■ DOCUMENT EXTRACT:
-=-=-

Abstract
Purpose :
Persistent activity in the nervous system supports tasks that range from working memory to the encoding of eye position. Within the retina, it is a prominent feature of intrinsically photosensitive retinal ganglion cells (ipRGCs), which are vital for processes that include the regulation of circadian rhythms and sleep. IpRGCs respond directly to light using a receptor called melanopsin. Melanopsin’s active state is stable and drives phototransduction for minutes even after illumination ceases. Thus, successive periods of illumination can increment the number of activated melanopsin molecules and the rate of persistent spike firing. Because small currents have large impacts on ipRGCs, the existence of graded persistent firing suggests a mechanism of precise control. We tested the hypothesis that persistent activity is controlled by negative feedback in melanopsin phototransduction.
Methods :
We focused on ipRGCs of the M1 type, which are principal regulators of the master circadian clock and exhibit large, melanopsin-driven responses that are amenable to quantitative analysis. We identified these neurons in the ex vivo mouse retina using a fluorescent reporter and isolated their intrinsic responses with antagonists of synaptic transmission. We made patch-clamp electrophysiological recordings in voltage clamp and current clamp to examine the melanopsin-driven photocurrent and voltage change, respectively. We delivered optical stimuli to probe persistent responses and negative feedback. We altered negative feedback by manipulating Ca2+, one of its mediators.

-=-=-

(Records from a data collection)
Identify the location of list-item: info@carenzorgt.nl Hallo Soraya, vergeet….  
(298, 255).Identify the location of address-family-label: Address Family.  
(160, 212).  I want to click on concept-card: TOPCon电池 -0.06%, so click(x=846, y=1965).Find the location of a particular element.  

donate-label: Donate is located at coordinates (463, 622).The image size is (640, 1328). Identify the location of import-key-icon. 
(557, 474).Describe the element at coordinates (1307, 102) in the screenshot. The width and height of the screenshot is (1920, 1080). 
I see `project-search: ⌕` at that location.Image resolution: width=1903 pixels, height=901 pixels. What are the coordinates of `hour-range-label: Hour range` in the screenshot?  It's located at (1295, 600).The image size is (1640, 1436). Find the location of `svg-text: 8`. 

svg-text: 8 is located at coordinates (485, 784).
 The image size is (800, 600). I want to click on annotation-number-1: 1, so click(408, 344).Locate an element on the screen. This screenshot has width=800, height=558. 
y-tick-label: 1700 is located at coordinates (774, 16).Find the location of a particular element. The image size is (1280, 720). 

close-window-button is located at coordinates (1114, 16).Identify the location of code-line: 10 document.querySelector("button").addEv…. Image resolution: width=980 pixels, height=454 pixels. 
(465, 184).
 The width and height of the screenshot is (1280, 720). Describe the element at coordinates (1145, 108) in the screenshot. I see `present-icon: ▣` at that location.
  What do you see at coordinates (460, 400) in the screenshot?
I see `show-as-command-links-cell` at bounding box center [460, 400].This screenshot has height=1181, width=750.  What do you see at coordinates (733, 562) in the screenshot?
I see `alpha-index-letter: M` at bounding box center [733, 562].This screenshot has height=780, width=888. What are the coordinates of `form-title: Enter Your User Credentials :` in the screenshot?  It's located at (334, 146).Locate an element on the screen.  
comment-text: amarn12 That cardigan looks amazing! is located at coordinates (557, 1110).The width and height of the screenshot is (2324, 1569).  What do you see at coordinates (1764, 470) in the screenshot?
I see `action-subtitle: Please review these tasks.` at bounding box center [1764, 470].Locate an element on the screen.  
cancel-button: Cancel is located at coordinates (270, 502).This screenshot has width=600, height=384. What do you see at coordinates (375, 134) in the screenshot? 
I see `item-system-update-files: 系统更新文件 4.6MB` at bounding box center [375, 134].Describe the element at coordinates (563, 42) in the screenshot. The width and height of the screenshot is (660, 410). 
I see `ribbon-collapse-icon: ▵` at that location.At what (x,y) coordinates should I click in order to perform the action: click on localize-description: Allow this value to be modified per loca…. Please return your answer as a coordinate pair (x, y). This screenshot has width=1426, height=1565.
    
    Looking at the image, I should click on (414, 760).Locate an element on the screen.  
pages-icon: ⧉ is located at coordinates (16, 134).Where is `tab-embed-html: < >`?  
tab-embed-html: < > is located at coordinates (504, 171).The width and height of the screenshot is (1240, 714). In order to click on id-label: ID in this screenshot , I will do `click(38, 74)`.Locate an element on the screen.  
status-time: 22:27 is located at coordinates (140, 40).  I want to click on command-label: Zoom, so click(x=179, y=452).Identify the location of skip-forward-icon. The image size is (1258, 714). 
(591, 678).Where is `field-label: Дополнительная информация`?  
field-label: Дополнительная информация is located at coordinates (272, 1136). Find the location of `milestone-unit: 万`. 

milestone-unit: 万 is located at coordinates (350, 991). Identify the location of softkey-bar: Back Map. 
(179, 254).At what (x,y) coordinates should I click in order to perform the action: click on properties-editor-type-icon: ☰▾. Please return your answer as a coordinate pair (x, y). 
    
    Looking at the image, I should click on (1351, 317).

-=-=-

■ WORK INSTRUCTION 1:
In the ipRGC abstract, what receptor do these cells use to respond directly to light?
■ WORK INSTRUCTION 2:
Please resume the ipRGC abstract, starting after its last sentence.

■ ANSWER AREA 1:
Melanopsin

■ ANSWER AREA 2:
Results :
We found that persistent photocurrent drove negative feedback, which was evident in response desensitization. When we suppressed the persistent photocurrent, by delivering light that depopulates melanopsin’s active state, sensitivity increased for a subset of M1 ipRGCs. Acute removal of extracellular Ca2+, which reduces negative feedback, increased the persistent photocurrent in a reversible manner.
Conclusions :
Collectively, our experiments indicate that persistent activity in M1 ipRGC phototransduction recruits and is subject to negative feedback. The latter is mediated in part by Ca2+ influx. The balance of persistent activation and negative feedback varies across cells. In some cells, delivering light to suppress persistent activation produces a net increase in sensitivity, despite negative feedback produced by the light itself.
This abstract was presented at the 2022 ARVO Annual Meeting, held in Denver, CO, May 1-4, 2022, and virtually.